Dataset excerpts
__________
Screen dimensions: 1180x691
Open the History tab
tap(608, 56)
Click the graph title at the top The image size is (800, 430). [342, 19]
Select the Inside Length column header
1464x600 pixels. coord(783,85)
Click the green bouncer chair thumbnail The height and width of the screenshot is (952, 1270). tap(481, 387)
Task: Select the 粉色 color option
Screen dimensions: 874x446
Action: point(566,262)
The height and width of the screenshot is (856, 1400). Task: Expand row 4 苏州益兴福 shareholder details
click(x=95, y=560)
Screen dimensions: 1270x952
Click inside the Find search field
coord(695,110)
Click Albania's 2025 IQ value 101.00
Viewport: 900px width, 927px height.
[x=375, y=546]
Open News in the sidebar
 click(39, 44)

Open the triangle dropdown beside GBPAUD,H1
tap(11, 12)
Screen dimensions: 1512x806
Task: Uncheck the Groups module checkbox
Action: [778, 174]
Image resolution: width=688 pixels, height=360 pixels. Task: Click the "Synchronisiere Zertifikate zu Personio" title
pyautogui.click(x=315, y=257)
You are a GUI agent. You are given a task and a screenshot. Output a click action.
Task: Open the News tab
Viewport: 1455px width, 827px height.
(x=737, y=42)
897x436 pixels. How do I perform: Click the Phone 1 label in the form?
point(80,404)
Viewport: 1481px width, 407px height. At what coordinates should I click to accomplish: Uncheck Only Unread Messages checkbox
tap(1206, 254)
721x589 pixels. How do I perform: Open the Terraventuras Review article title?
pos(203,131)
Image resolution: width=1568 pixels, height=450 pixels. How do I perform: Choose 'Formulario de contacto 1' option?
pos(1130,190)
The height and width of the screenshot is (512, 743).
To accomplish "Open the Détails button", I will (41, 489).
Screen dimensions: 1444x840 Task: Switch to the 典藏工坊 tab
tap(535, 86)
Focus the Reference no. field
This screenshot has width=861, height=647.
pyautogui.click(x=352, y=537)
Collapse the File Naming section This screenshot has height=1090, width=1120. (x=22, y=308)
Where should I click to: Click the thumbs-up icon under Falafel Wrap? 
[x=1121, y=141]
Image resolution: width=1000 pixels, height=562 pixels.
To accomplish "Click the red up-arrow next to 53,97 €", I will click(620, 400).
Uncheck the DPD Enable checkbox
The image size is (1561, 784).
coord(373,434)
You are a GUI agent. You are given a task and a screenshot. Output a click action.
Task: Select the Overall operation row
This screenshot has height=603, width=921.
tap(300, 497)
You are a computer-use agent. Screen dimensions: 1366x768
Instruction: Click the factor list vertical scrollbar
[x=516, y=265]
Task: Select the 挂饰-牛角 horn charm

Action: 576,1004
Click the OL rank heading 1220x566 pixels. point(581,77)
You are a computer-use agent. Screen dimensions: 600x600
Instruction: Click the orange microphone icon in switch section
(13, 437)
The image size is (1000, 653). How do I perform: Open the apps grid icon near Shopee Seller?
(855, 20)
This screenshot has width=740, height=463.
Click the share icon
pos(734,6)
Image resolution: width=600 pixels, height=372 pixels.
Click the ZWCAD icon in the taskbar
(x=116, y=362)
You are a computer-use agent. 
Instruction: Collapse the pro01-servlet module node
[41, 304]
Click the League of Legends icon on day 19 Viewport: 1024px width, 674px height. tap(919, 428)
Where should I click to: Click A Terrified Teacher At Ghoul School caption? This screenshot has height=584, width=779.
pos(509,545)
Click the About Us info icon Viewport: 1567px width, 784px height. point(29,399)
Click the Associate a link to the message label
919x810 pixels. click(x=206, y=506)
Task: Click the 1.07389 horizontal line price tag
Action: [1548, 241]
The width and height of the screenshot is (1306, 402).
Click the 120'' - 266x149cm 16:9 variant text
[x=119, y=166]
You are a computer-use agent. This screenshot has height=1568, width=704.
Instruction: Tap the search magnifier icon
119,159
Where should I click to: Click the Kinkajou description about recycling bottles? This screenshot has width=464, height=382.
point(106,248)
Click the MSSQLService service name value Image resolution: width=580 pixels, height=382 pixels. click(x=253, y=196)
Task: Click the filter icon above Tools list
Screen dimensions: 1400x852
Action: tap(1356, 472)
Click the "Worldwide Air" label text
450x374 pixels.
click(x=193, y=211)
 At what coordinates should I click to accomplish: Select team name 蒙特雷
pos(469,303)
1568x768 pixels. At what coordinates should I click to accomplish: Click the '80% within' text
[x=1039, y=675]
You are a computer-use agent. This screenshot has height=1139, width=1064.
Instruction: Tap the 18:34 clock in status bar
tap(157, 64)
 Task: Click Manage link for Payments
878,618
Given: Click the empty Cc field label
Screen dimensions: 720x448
__________
# EXERCISE INSTRUCTIONS
Which lines of the records above hold the word "computer"? Copy each one out.

# RESULT FOR THIS TASK
You are a computer-use agent. Screen dimensions: 1366x768
You are a computer-use agent. Screen dimensions: 600x600
You are a computer-use agent. 
You are a computer-use agent. This screenshot has height=1568, width=704.
You are a computer-use agent. This screenshot has height=1139, width=1064.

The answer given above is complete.